Someone who knows how to load a syringe then proceeds to inject the formalin in the dead body before in stiffens. Yes, they do it in the villages homes and town homes.

And now we learn that the butchers have been feeding us on the “medicine for dead bodies!” I suppose dead bodies are scary in all cultures. So the revelation was bound to cause revulsion.

Never mind that the chemical in question actually kills disease causing organisms if used well. And the advice was clear from some senior spokespersons of butchery related bodies: Only buy meat from butcheries where you see flies!

To be surer that your meat was not treated with the unspeakable stuff, it should be meat with smell. The one with formalin apparently has no smell. And it should generally not look nice.

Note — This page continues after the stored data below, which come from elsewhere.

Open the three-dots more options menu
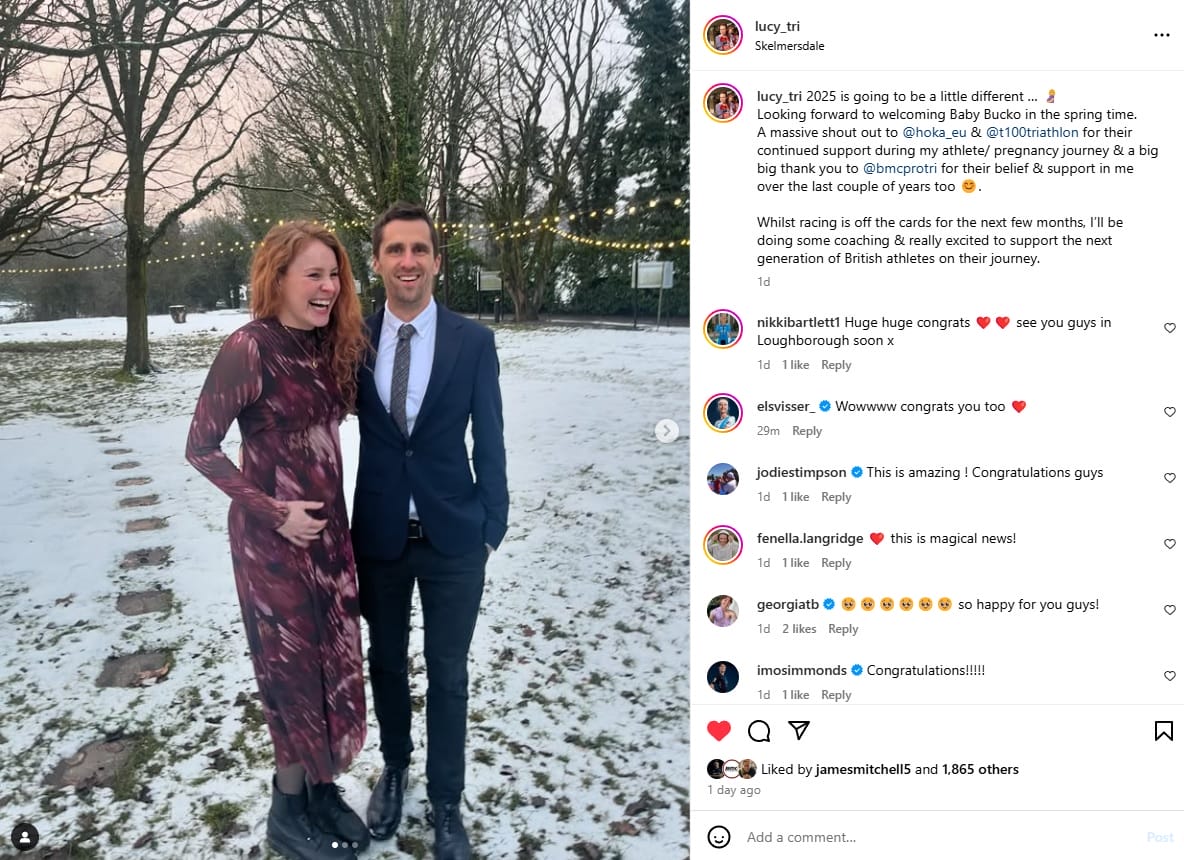 (x=1161, y=35)
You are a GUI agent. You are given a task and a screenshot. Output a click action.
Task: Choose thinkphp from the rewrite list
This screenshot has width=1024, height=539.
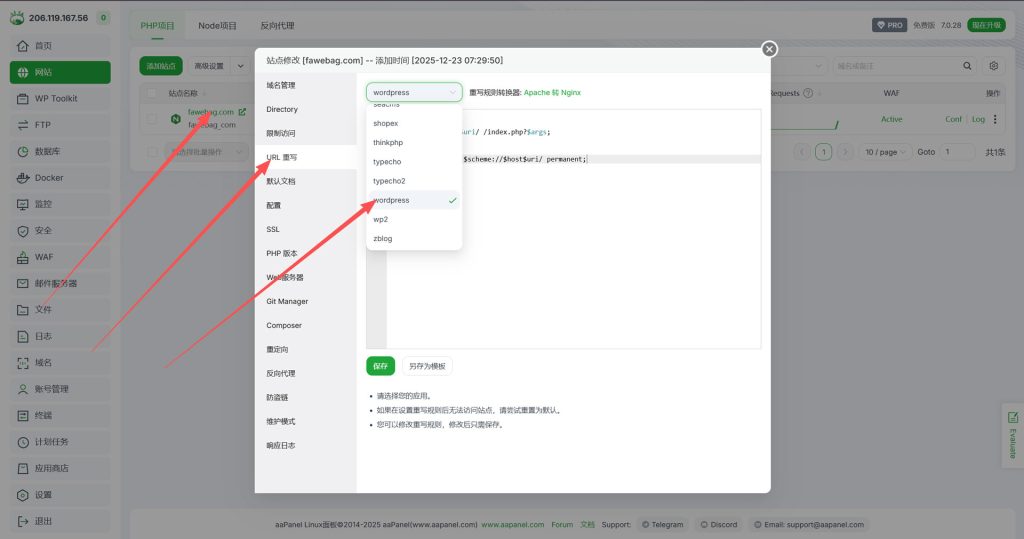pos(388,142)
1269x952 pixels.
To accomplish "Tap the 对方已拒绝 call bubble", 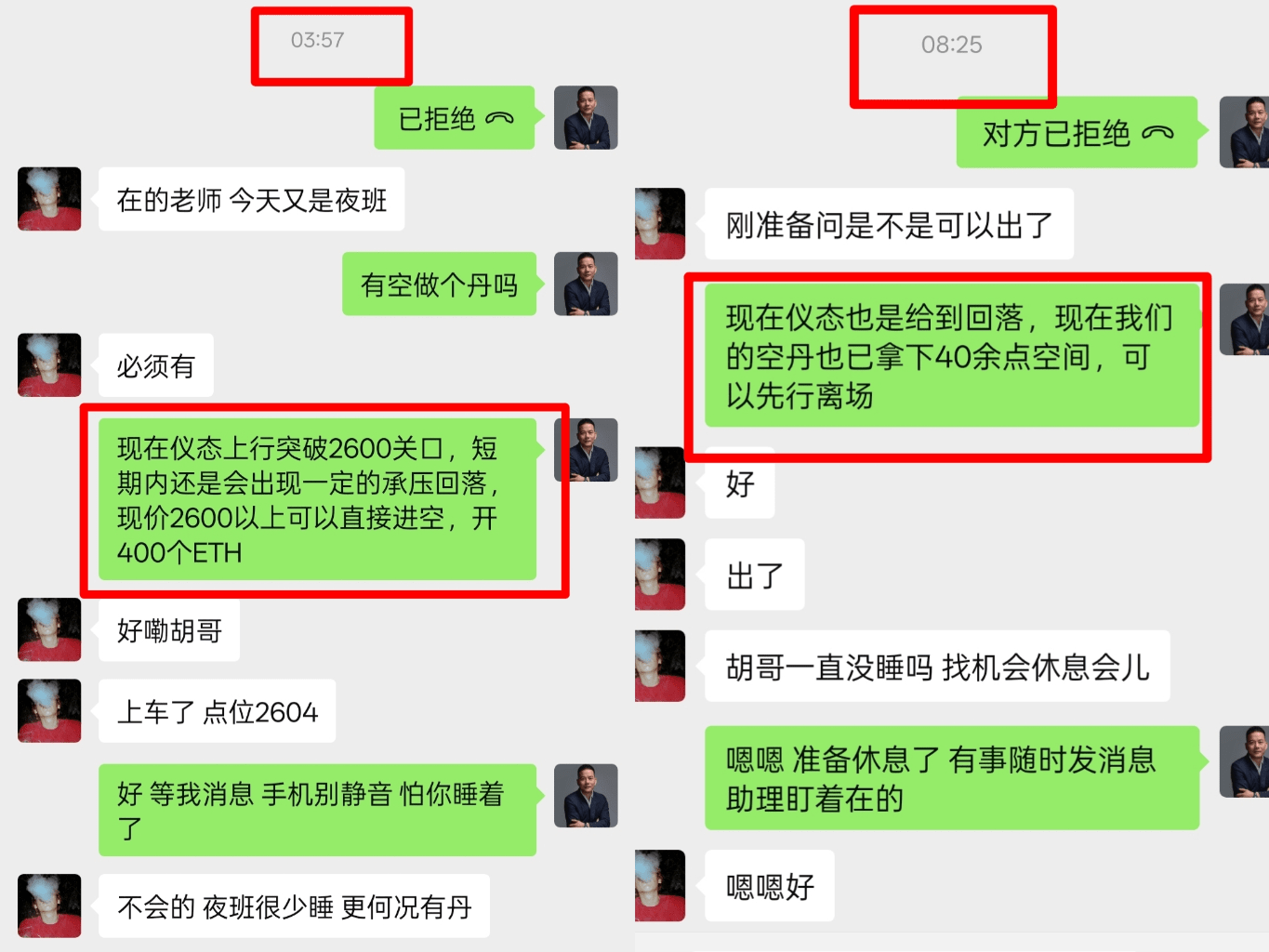I will [1077, 133].
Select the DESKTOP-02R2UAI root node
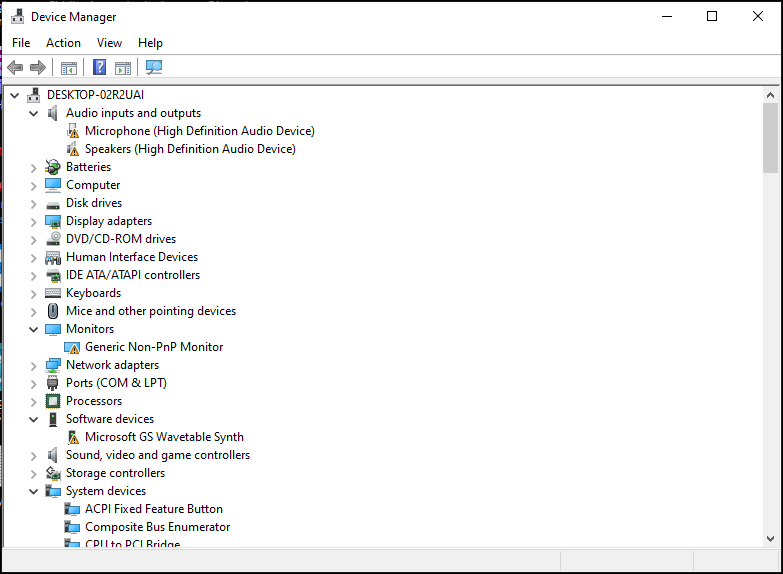Viewport: 783px width, 574px height. point(95,95)
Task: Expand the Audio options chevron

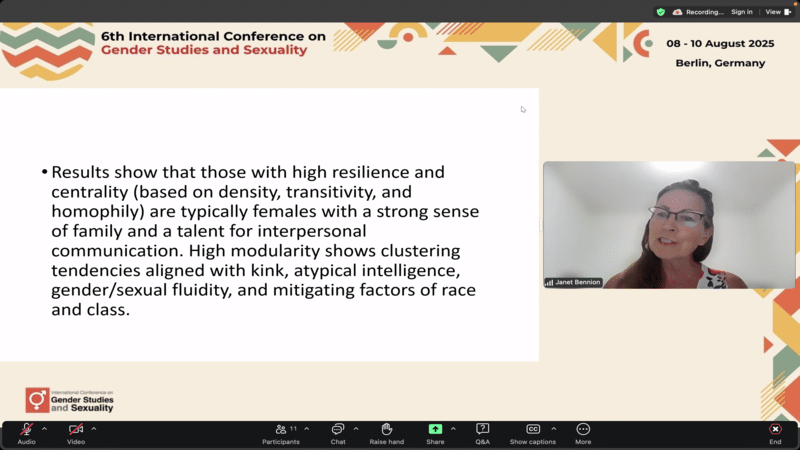Action: coord(44,428)
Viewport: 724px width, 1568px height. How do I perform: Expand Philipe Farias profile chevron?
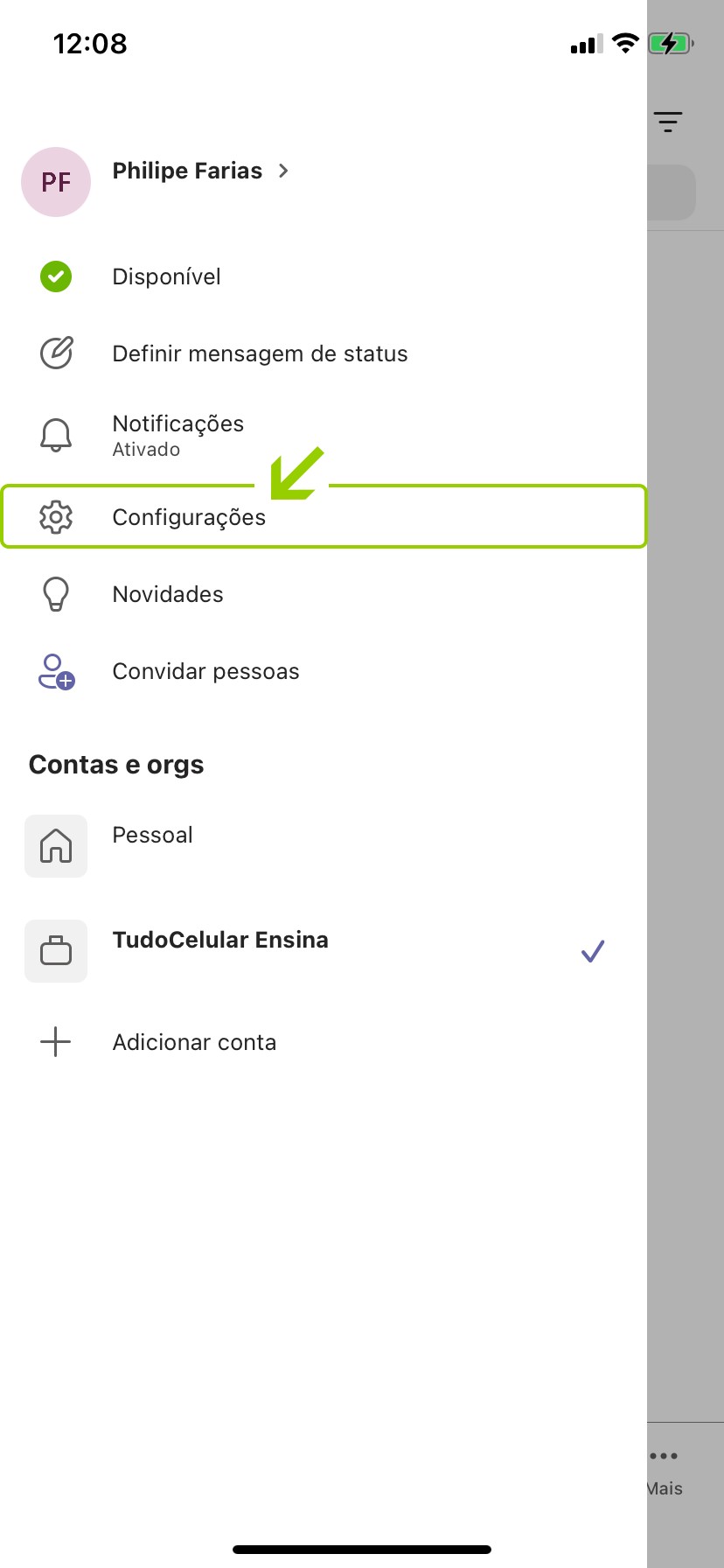(283, 171)
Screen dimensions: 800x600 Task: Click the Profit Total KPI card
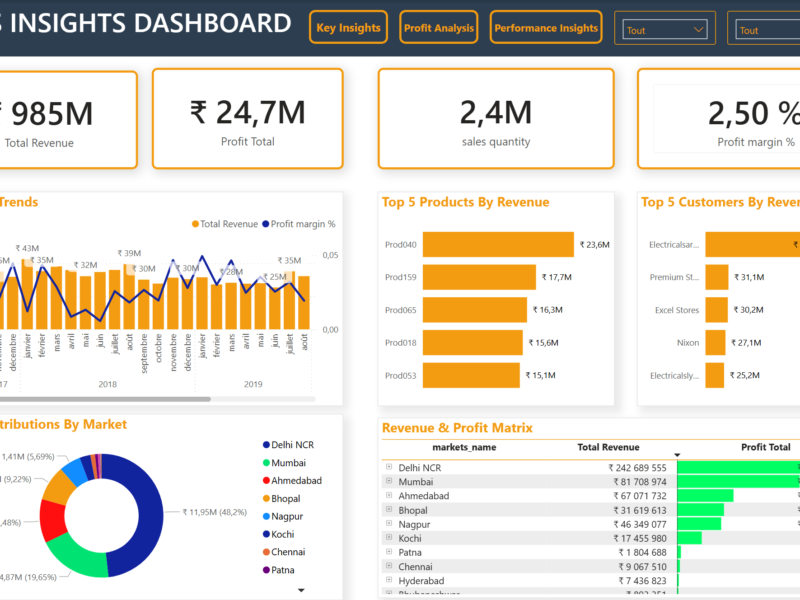click(x=247, y=119)
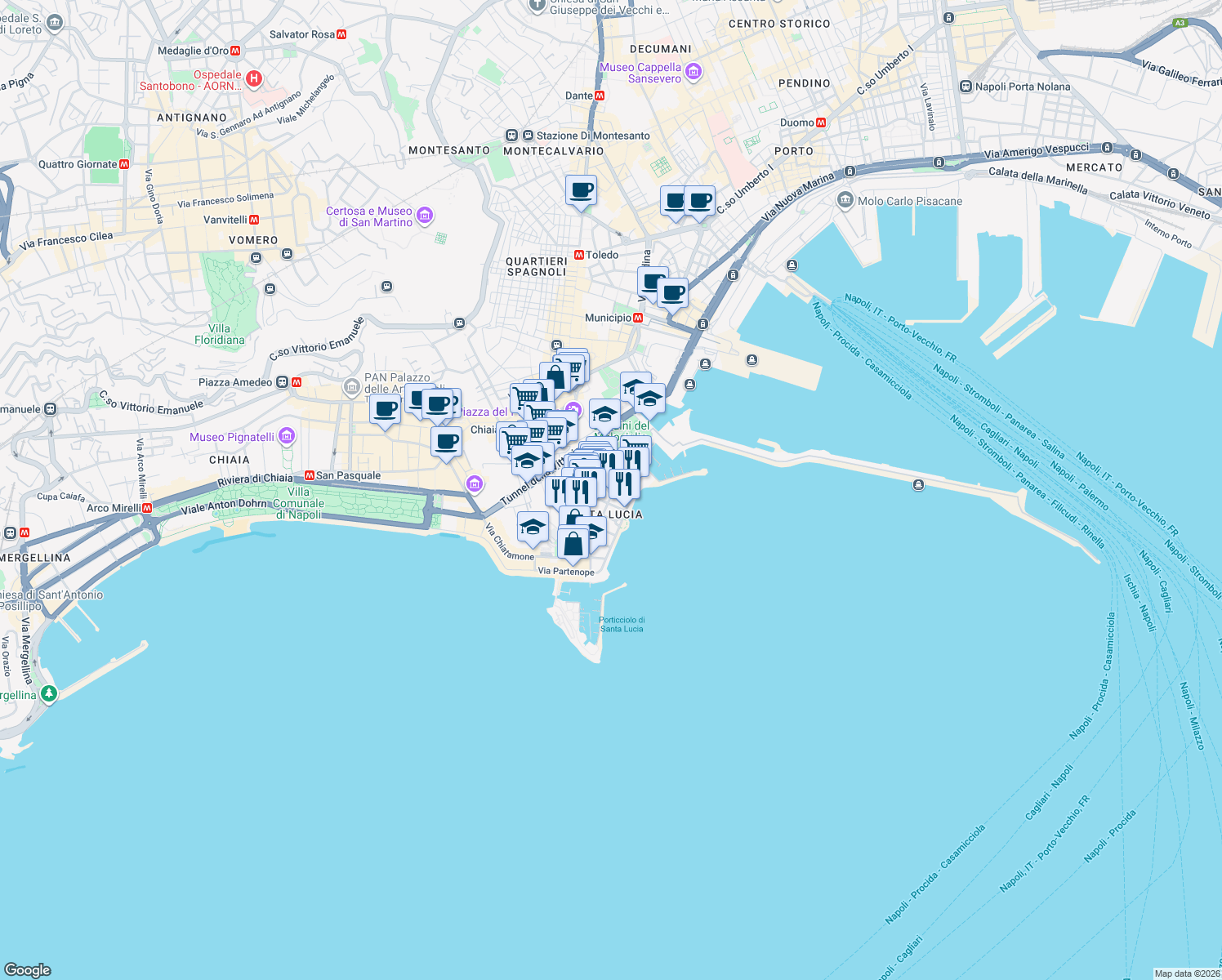Screen dimensions: 1222x980
Task: Select the Dante metro station symbol
Action: [x=601, y=95]
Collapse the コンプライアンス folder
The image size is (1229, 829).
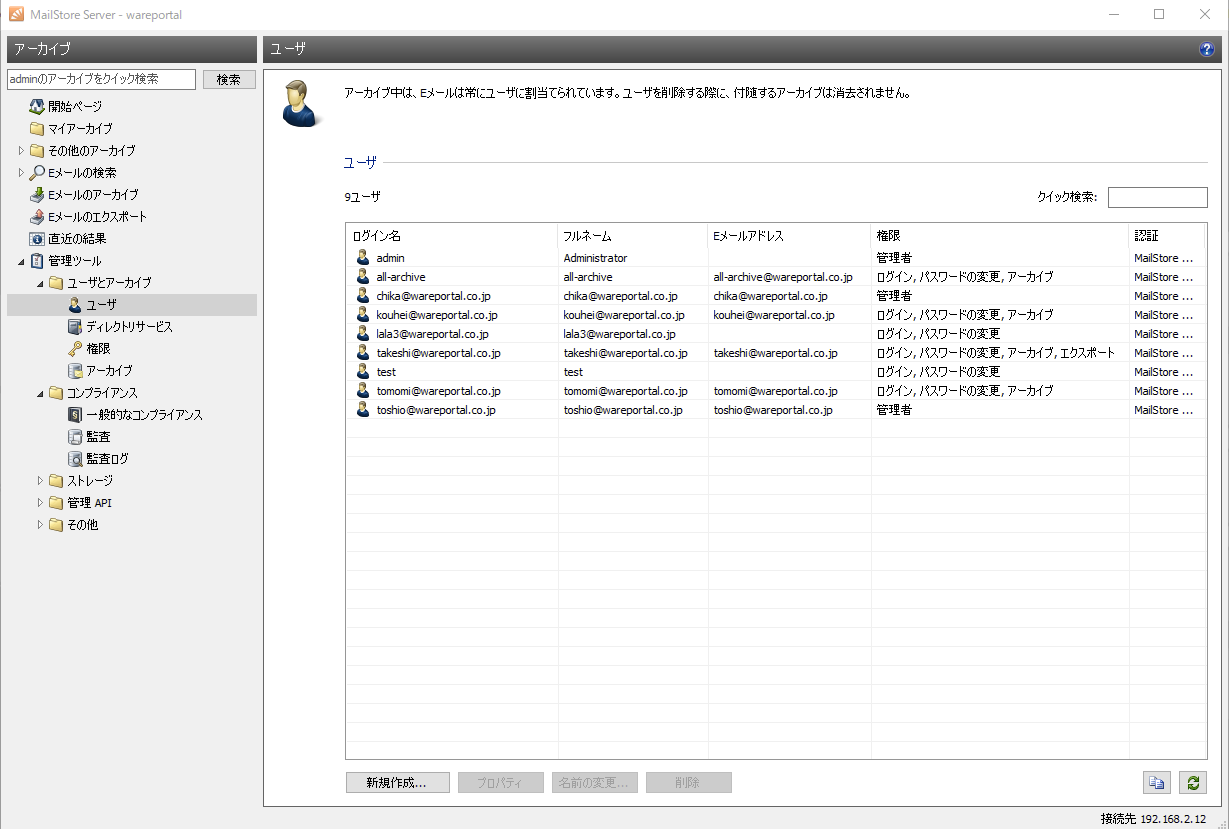[41, 393]
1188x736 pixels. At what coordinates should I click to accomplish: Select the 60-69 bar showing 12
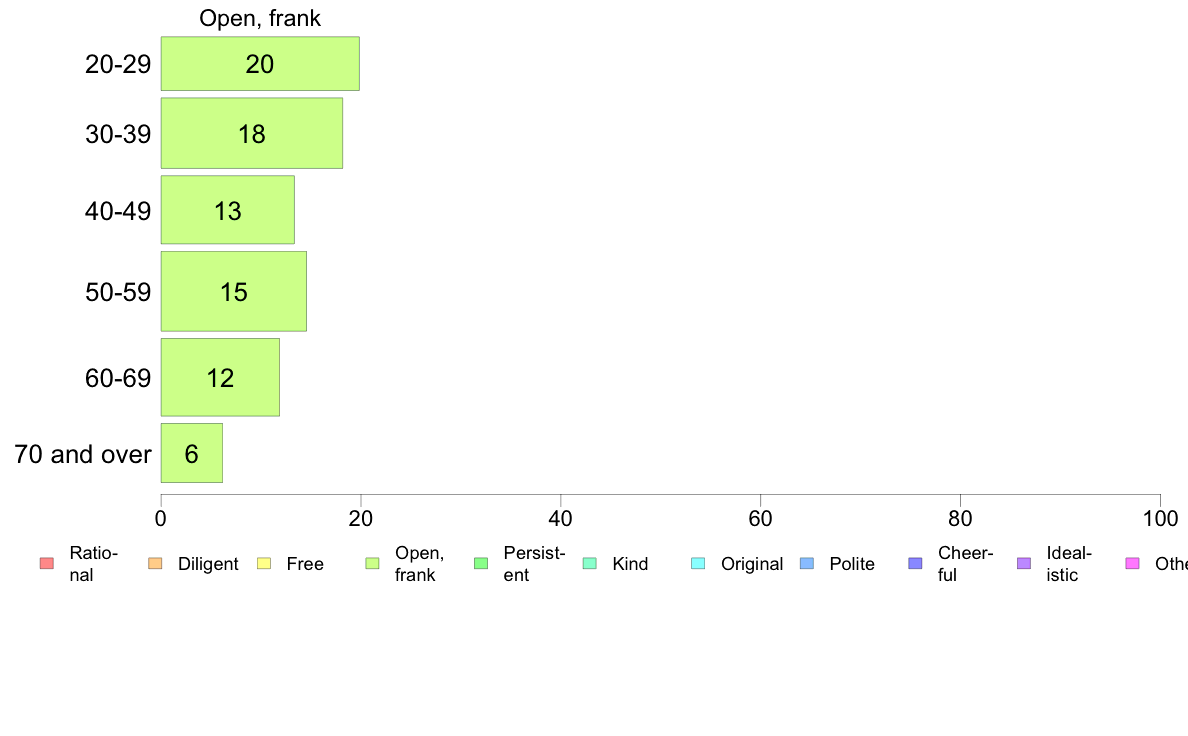[x=220, y=377]
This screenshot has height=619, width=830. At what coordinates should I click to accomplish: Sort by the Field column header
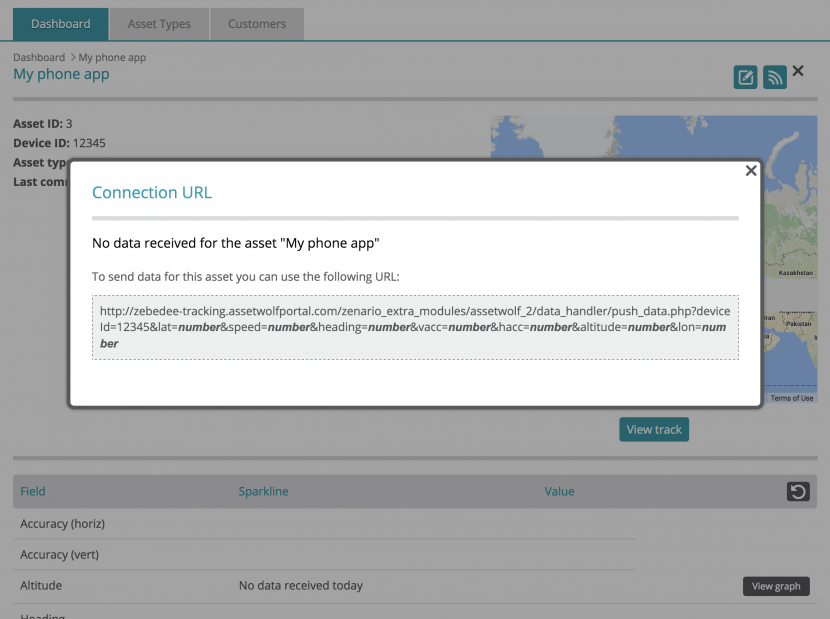(x=33, y=491)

The one with formalin is an enticing red, very smooth and with a hardened layer on the outside.

After the publication of the formalin story, Kampala city authorities swung into action and started closing down butcheries suspected to be using formalin to preserve their meat.

Local television showed several butchermen, whose shops had been closed confused, and uttering the typical Ugandan question whenever official action affects one’s business: “Where shall we get school fees for our children?” I think the answer is simple: Follow the flies. Or call the flies.